Como a falha funciona

Pesquisadores da Exodus Intelligence publicaram, em 8 de junho de 2026, um exploit funcional para a vulnerabilidade CVE-2026-23111 no subsistema nf_tables do kernel Linux. A falha é um use-after-free causado por um único caractere invertido na verificação de código, que permite a um usuário local sem privilégios escalar para root e escapar de containers. O erro foi corrigido upstream em 5 de fevereiro de 2026 com uma única linha de código.

O pesquisador Oliver Sieber, da Exodus Intelligence, encontrou o bug no início de 2025 e encadeou a exploração para obter root local completo. O exploit aciona o use-after-free, contorna as proteções de memória do kernel e assume o controle da execução para se conceder privilégios de root e quebrar o namespace do container.
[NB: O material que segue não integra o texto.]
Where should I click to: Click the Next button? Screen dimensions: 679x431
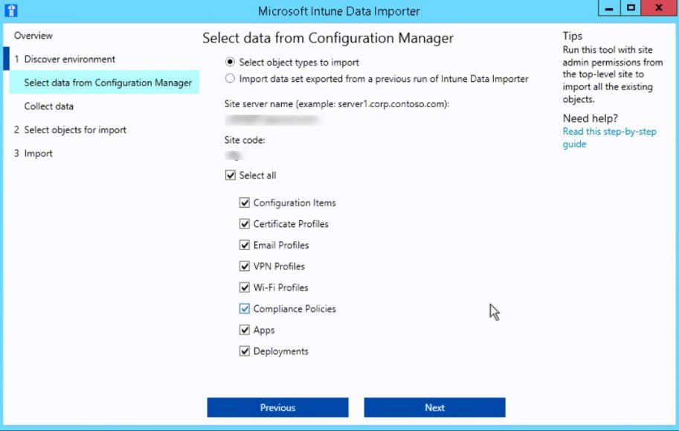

A demonstração foi feita com sucesso no Debian Bookworm, Debian Trixie, Ubuntu 22.04 LTS e Ubuntu 24.04 LTS.

Distribuições afetadas

A falha exige duas condições: o subsistema nf_tables ativo e o suporte a user namespaces sem privilégio — ambos habilitados por padrão na maioria das distribuições desktop e em muitos servidores. Ubuntu classificou a vulnerabilidade como CVSS 7.8 (alta). Não há vetor remoto: o atacante precisa de acesso local, como um shell de baixo privilégio, um container comprometido ou uma conta de serviço.

Distribuição Status do patch
Ubuntu 22.04 LTS Corrigido
Ubuntu 24.04 LTS Corrigido
Ubuntu 25.10 Corrigido
Debian Bookworm Corrigido
Debian Trixie Corrigido
Debian Bullseye LTS Backport 6.1 disponível
RHEL 10 Sob avaliação

Exploits públicos e cronologia

A FuzzingLabs publicou uma reprodução independente do bug em 16 de abril de 2026, antes mesmo da análise detalhada da Exodus. A equipe usou a falha no Pwn2Own Berlin 2026 contra o RHEL 10, construindo um exploit de root por uma rota diferente. A técnica agora está documentada em múltiplas plataformas.
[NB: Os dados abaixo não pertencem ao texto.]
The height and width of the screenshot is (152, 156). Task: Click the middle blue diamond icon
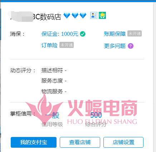click(x=75, y=15)
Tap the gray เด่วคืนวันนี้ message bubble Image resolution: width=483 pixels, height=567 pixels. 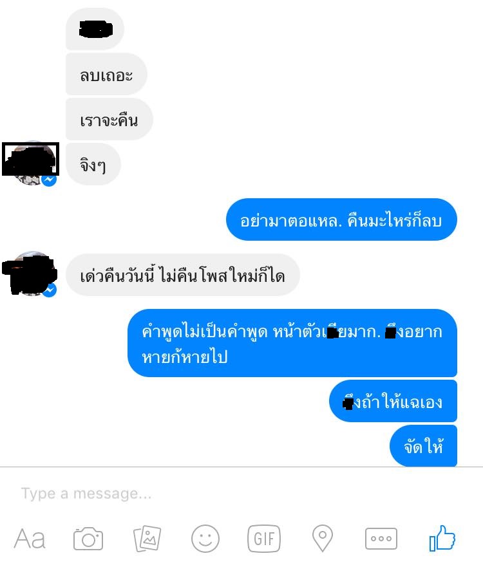183,275
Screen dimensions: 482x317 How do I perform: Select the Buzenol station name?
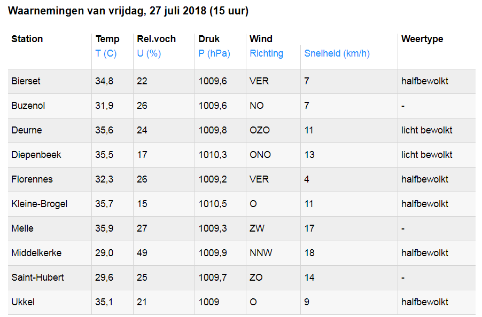pos(28,106)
  • 5 de fevereiro de 2026 — Patch upstream no kernel Linux
  • 16 de abril de 2026 — FuzzingLabs publica exploit independente
  • 8 de junho de 2026 — Exodus Intelligence libera análise técnica completa

Embora não haja relatos de exploração na natureza por grupos de ameaças, o fato de exploits públicos circularem desde abril amplia a janela de risco. A CISA tem adicionado falhas Linux ao seu catálogo de exploits conhecidos com frequência crescente.

O que fazer agora

A prioridade é atualizar o kernel e reiniciar os sistemas. Verifique o advisory da sua distribuição para confirmar se o pacote instalado inclui o patch de 5 de fevereiro. Em ambientes com containers, reforce que workloads não confiáveis não podem criar user namespaces — essa restrição bloqueia o caminho do exploit independentemente do patch. Como destacado em análises recentes de falhas de escalação no kernel, a onda de LPEs no Linux está ligada ao uso de ferramentas de IA na pesquisa de segurança e ao patch-diffing acelerado — endurecer configurações padrão continua sendo a defesa mais eficaz.